Podría haberse reído ante su desfachatez si no le doliera tanto.
– Para de decir mentiras. Soy una concesión, y ambos lo sabemos.
– Nunca hago concesiones -replicó él-. Y te juro que no las he hecho contigo. A veces dos personas encajan, y es lo que nos ha pasado a nosotros.
Era escurridizo como una anguila, y no podía permitir que la desarmara.
– Empieza a tener sentido. Tú no eres partidario de incumplir los plazos. Se avecina tu treinta y cinco cumpleaños. Es hora de tomar iniciativas, ¿verdad? En la fiesta, viste que yo podía ser un activo para tus negocios. Te gusta estar conmigo. Luego, esta noche, descubres que pertenezco al tipo de familia rica y distinguida que andabas buscando. Supongo que eso ha acabado de decidirte. Pero se te ha olvidado algo, ¿no crees? -Se forzó a mirarle a los ojos-. ¿Qué hay del amor? ¿Qué pasa con eso?
Respondió sin vacilar un instante.
– ¿Que qué pasa? Pon atención, porque voy a empezar por el principio. Eres preciosa, toda tú. Amo tu pelo, el aspecto que tiene, su tacto. Adoro tocarlo, olerlo. Amo la forma en que arrugas la nariz cuando te ríes. Me hace reír, además; no falla. Y adoro verte comer. A veces parece imposible que te puedas meter la comida en la boca a esa velocidad, pero cuando una conversación te interesa se te olvida que la tienes delante. Sabe Dios que adoro hacer el amor contigo. Ni siquiera puedo hablar de eso sin desearte. Adoro tu patética fidelidad a tus jubilados. Adoro lo duro que trabajas… -Y así continuó un rato, dando vueltas por un mínimo sector de la alfombra y catalogando sus virtudes.
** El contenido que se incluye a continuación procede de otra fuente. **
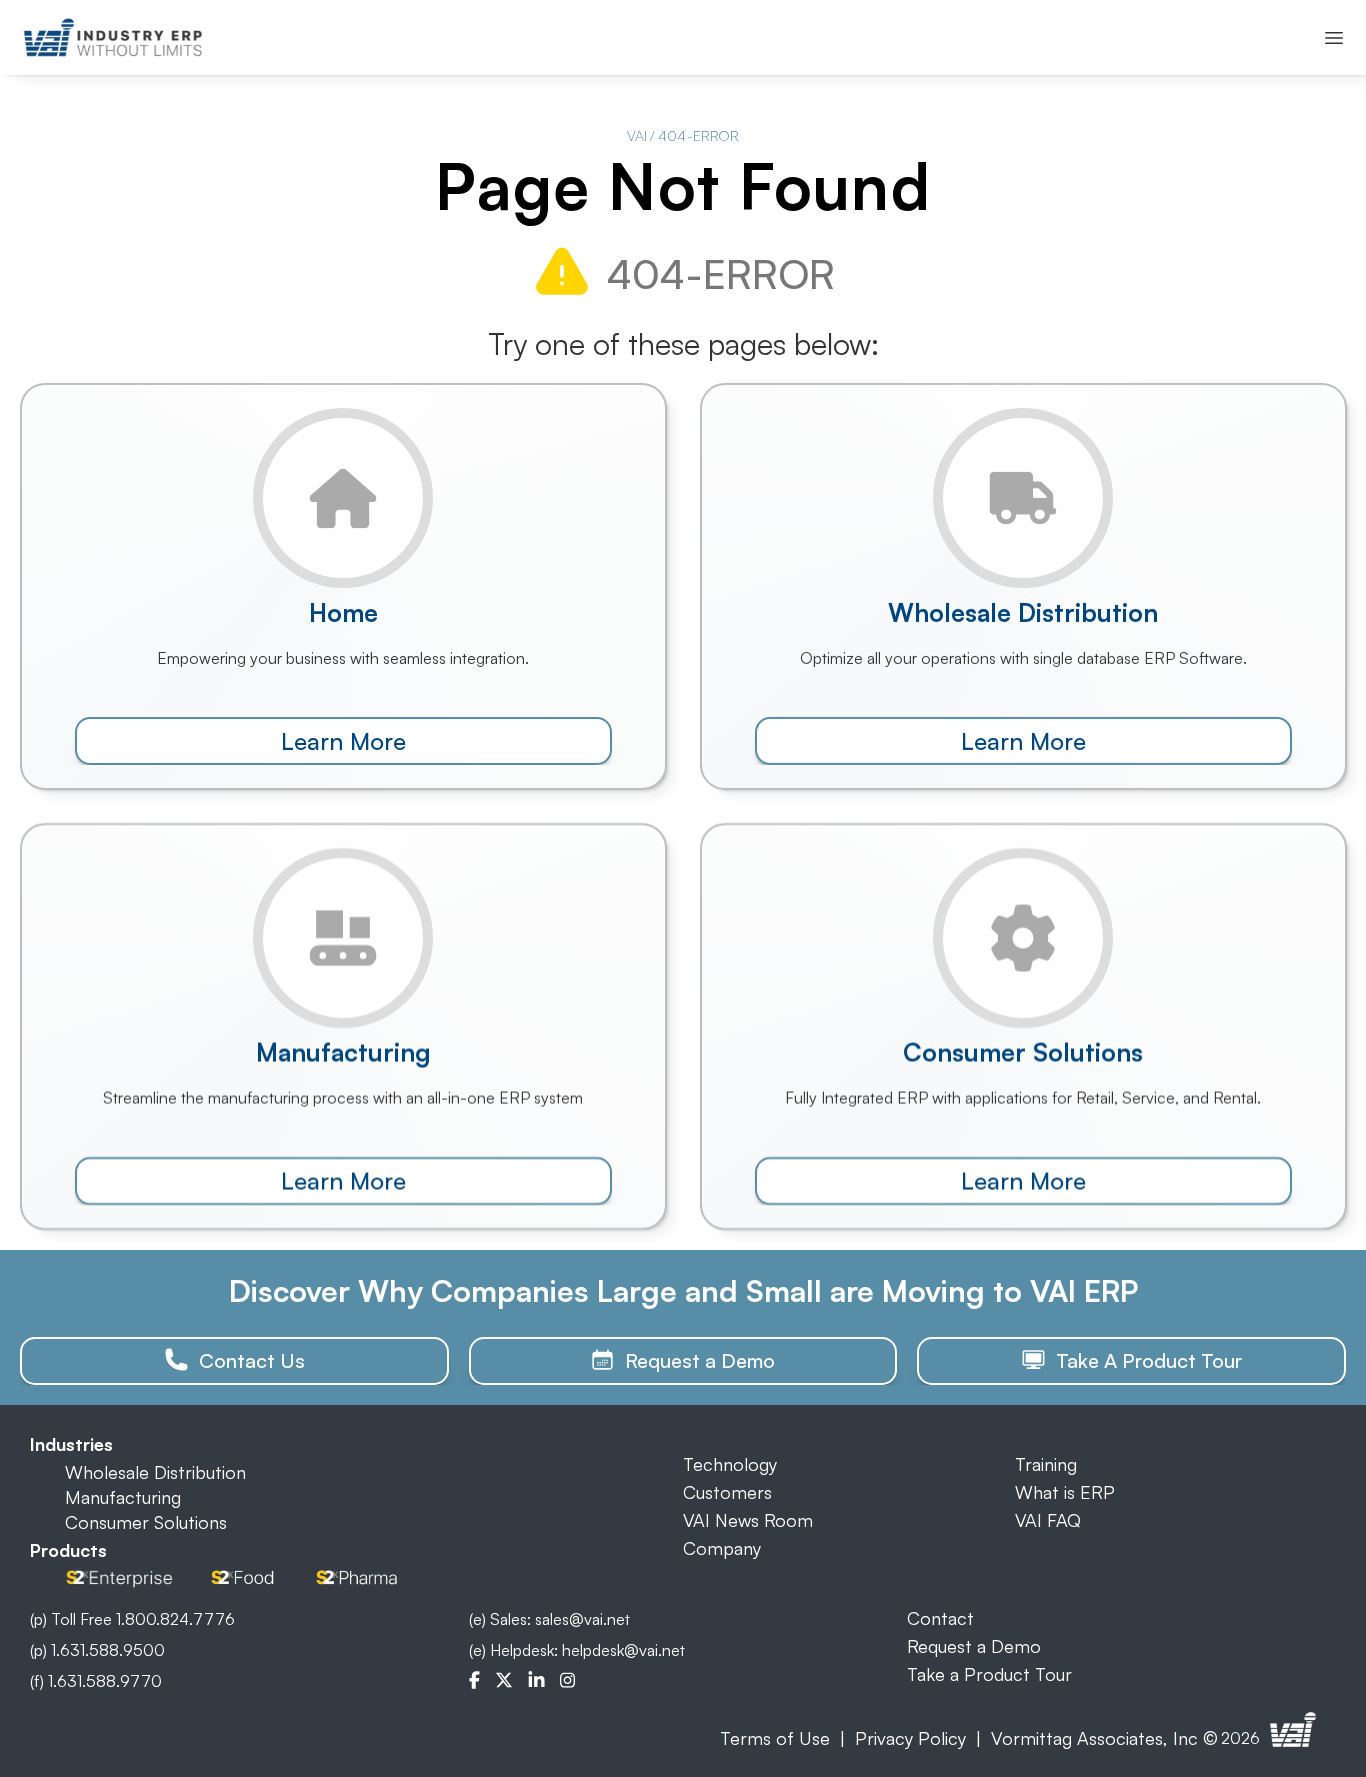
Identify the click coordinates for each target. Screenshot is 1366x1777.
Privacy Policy (910, 1738)
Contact (940, 1618)
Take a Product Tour (989, 1674)
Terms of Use (775, 1738)
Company (722, 1548)
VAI (637, 135)
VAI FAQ (1048, 1520)
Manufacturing (123, 1497)
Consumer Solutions (146, 1522)
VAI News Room (748, 1520)
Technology (730, 1464)
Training (1046, 1464)
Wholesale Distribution (155, 1472)
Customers (727, 1492)
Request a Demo (974, 1646)
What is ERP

Empezó a describir su futuro, pintando un cuadro de color de rosa de su vida en común, instalados en su casa; de las fiestas que darían, de las vacaciones que se tomarían. Hasta incurrió en la temeridad de hablar de hijos, lo que le hizo a ella volver a pisar con los pies en el suelo.
– ¡Basta! ¡Déjalo ya! -Cerró las manos en puño-. Lo has dicho todo excepto lo que necesito oír. Quiero que me quieras a mí, Heath, no que te guste mi espantoso pelo, ni lo bien que me llevo con tus clientes, ni el hecho de que tengo la familia con que siempre has soñado. Quiero que me quieras a mí, y eso no sabes cómo se hace, ¿verdad?
Él ni siquiera pestañeó.
– ¿Has escuchado algo de lo que he dicho?
– Hasta la última palabra.
La atravesó con su mirada, tratando de ahogarla en su letal seguridad.
– ¿Cómo no iba a quererte, entonces?
Si no hubiera estado tan dolorosamente acostumbrada a sus trucos, podía haber mordido el anzuelo, pero sus palabras cayeron en saco roto.
– No lo sé -dijo sin inmutarse-. Dímelo tú.
Él alzó una mano al cielo, pero Annabelle notó que actuaba a la desesperada.
– Tu familia tiene razón. Eres un desastre de persona. ¿Qué es lo que quieres? Sólo dime lo que quieres.
– Quiero tu mejor oferta.
Se la quedó mirando con una mirada intensa, intimidante, sobrecogedora. Y entonces hizo lo inimaginable. Desvió la vista. Descorazonada, ella le vio meterse las manos en los bolsillos, y cómo sus hombros caían de modo casi imperceptible.